Essay analysis on “An Arundel Tomb”

The poem ‘An Arundel Tomb’ written by Phillip Larkin illustrates the relationship between two forms found on a tomb. This poem shows the ‘lies’ love can tell, and the falseness of how their relationship is portrayed. The fact that their hands are clasped in one another’s grip is seen to be symbolic of their undying and everlasting love for each other. Larkin uses humour, along with sarcasm and irony to demonstrate that this is in fact symbolic of nothing and merely by ‘a sculptor’s sweet commissioned grace’. How can we believe this evident lie, for it is not them who have chosen to be placed like this? Therefore it cannot be a true show of emotions. Furthermore not just one life but two, and how their personalities were adjoined together cannot merely be judged by the way their hands have been similarly adjoined together on their tombstone.

(Word and element pointing entries)
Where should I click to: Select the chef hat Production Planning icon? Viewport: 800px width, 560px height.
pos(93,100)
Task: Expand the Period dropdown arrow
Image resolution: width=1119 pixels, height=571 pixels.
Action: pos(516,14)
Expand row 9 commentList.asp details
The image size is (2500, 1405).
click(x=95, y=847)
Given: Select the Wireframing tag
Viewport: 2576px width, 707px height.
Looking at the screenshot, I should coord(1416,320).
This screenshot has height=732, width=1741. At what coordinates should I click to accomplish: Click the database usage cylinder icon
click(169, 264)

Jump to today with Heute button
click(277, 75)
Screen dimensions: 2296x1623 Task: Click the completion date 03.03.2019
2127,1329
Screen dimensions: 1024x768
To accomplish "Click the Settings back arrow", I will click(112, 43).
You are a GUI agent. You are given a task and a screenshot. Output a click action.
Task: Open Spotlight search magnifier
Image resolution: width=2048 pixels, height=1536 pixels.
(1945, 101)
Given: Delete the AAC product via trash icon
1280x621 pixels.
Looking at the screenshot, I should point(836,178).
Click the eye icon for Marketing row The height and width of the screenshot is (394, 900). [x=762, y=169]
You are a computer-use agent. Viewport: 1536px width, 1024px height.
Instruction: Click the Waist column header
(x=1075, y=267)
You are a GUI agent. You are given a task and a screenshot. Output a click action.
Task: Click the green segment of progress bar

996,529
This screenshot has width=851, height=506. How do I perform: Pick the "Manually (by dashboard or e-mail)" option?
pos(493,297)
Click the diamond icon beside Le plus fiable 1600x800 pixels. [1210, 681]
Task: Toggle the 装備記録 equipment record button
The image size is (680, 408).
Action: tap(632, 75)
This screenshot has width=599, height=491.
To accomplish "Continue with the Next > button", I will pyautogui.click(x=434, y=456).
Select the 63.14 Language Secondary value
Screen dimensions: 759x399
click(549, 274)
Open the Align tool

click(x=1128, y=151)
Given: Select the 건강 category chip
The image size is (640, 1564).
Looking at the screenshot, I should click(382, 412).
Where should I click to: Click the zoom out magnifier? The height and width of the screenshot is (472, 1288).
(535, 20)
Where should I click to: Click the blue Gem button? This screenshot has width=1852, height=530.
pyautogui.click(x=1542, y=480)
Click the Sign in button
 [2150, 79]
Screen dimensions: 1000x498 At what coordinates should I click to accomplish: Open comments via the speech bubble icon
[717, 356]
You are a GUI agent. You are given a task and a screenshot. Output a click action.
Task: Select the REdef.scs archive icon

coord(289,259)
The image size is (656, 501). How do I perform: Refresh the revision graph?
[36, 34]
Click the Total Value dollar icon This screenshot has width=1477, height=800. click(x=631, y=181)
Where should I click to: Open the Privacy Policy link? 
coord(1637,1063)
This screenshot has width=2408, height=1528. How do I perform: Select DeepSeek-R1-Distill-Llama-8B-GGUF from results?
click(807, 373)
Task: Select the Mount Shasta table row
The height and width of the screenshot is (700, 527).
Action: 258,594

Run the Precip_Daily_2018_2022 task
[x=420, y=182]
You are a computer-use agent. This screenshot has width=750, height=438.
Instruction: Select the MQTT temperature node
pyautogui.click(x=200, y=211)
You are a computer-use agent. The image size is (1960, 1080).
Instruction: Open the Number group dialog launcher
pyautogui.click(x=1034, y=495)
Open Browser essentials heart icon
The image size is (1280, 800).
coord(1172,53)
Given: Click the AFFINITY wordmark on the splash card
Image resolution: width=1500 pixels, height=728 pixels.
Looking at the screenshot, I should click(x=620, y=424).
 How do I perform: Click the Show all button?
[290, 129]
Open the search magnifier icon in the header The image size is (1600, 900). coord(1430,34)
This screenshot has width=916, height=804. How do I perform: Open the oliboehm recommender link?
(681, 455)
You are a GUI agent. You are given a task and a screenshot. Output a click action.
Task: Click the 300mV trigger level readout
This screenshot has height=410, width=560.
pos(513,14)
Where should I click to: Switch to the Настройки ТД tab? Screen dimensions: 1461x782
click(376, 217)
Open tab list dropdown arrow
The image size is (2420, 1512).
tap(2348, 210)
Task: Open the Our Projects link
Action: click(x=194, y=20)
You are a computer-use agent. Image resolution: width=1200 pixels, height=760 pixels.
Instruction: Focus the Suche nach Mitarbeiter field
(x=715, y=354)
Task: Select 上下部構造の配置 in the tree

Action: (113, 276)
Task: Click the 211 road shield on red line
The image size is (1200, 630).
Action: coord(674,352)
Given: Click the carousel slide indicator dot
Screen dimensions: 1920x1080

## DIRECTIONS
1. In the essay on "An Arundel Tomb," which three devices does Larkin use to show that the clasped hands symbolize nothing?
2. For each statement, say whether it agrees with the essay on "An Arundel Tomb." Answer yes or no and quote the deciding words. (a) The couple chose to be placed with their hands clasped. (b) The poem illustrates the relationship between two forms found on a tomb. (c) The clasped hands are seen as symbolic of undying love.
3. Pick up the essay on "An Arundel Tomb" after its final sentence and continue it.

## EXPECTED OUTPUTS
1. Humor, sarcasm and irony.

2.
(a) No: "it is not them who have chosen to be placed like this"
(b) Yes: "illustrates the relationship between two forms found on a tomb"
(c) Yes: "is seen to be symbolic of their undying and everlasting love for each other"

3.
Archaic language is used within this poem to emphasise the age of the tombs. In the first line of the first stanza it says ‘their faces blurred’ this also illustrates the age of the tombs and how long it has been since they had lived and felt this ‘love’, as it shows the stone has begun to corrode. This is perhaps also a metaphor for their feelings towards one another; they have also corroded like the stone. The truth of their love is ‘blurred’. This demonstrates another key theme in this poem, time and how it can ‘transfigure’ the truth. As time erodes their identity leaving only an ‘attitude’, time also preserves this ‘untruth’ in ‘effigy’. Perhaps Larkin is trying to portray also that we should not take all things at face value. Another obviously evident theme in this poem expressed even in the title, is the inevitability of death, and how passage of time leads to death. ‘Tomb’ connotes death and throughout the stanzas there is a semantic field of words relating to death, repeating ‘lie’ and also the use of ‘rigidly’. As well as this ‘Bone-riddled ground’ has connotations of death or some sort of a graveyard, this also adds emphasis to death and how it is inescapable.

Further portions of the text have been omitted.